与前面的例子类似,但多了几个步骤,我们将展示如何存储一个 PyTorch 检查点,我们将使用 torch.save 函数。首先,aggregate_fit 返回一个 Parameters 对象,它必须被转换成一个 NumPy ndarray 的列表,然后这些对象按照 OrderedDict 类结构被转换成 PyTorch state_dict 对象。

net = cifar.Net().to(DEVICE)
class SaveModelStrategy(fl.server.strategy.FedAvg):
    def aggregate_fit(
        self,
        server_round: int,
        results: List[Tuple[fl.server.client_proxy.ClientProxy, fl.common.FitRes]],
        failures: List[Union[Tuple[ClientProxy, FitRes], BaseException]],
    ) -> Tuple[Optional[Parameters], Dict[str, Scalar]]:
        """Aggregate model weights using weighted average and store checkpoint"""

        # Call aggregate_fit from base class (FedAvg) to aggregate parameters and metrics
        aggregated_parameters, aggregated_metrics = super().aggregate_fit(server_round, results, failures)

        if aggregated_parameters is not None:
            print(f"Saving round {server_round} aggregated_parameters...")

            # Convert `Parameters` to `List[np.ndarray]`
            aggregated_ndarrays: List[np.ndarray] = fl.common.parameters_to_ndarrays(aggregated_parameters)

            # Convert `List[np.ndarray]` to PyTorch`state_dict`
            params_dict = zip(net.state_dict().keys(), aggregated_ndarrays)
            state_dict = OrderedDict({k: torch.tensor(v) for k, v in params_dict})
            net.load_state_dict(state_dict, strict=True)

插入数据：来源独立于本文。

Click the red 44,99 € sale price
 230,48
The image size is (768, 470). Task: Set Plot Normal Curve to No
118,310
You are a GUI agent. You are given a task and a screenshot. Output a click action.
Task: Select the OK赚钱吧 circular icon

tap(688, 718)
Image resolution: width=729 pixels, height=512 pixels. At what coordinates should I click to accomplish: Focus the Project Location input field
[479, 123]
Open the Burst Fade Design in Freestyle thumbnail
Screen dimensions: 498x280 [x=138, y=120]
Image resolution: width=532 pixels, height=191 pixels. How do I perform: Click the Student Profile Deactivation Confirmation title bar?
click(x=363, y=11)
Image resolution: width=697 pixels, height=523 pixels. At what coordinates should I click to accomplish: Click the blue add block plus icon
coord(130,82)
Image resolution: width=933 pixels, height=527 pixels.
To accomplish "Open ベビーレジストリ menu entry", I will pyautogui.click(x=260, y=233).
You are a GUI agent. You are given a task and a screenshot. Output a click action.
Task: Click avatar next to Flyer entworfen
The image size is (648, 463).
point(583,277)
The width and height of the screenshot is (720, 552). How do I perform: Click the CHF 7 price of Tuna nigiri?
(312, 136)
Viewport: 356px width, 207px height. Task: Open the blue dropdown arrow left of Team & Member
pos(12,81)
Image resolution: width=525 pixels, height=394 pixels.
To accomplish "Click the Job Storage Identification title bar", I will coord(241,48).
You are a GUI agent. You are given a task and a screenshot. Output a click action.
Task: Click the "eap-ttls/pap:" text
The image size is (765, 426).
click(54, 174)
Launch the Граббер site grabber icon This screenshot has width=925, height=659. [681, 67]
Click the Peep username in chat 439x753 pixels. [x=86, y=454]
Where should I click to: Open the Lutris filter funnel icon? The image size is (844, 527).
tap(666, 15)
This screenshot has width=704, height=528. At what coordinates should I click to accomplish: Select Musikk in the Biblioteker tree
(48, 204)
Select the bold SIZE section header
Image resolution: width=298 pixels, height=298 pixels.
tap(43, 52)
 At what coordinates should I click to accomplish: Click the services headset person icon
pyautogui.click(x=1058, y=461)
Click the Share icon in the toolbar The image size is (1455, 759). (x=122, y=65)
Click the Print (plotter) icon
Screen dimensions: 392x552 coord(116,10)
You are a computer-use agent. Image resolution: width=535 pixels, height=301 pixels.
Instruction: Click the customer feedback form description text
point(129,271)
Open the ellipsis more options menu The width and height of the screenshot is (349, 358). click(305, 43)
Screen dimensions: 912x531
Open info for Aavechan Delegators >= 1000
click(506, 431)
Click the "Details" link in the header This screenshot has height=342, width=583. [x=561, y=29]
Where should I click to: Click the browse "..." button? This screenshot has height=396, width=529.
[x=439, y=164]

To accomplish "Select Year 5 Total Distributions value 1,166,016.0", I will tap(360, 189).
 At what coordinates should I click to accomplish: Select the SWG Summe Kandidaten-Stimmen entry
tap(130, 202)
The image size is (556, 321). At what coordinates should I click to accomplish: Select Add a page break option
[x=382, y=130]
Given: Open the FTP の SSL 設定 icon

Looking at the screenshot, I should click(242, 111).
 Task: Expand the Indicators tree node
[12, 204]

            # Save the model
            torch.save(net.state_dict(), f"model_round_{server_round}.pth")

        return aggregated_parameters, aggregated_metrics

要加载进度,只需在代码中添加以下几行。请注意,这将遍历所有已保存的检查点,并加载最新的检查点:

list_of_files = [fname for fname in glob.glob("./model_round_*")]
latest_round_file = max(list_of_files, key=os.path.getctime)
print("Loading pre-trained model from: ", latest_round_file)
state_dict = torch.load(latest_round_file)
net.load_state_dict(state_dict)
state_dict_ndarrays = [v.cpu().numpy() for v in net.state_dict().values()]
parameters = fl.common.ndarrays_to_parameters(state_dict_ndarrays)

Return/use this object of type Parameters wherever necessary, such as in the initial_parameters when defining a Strategy.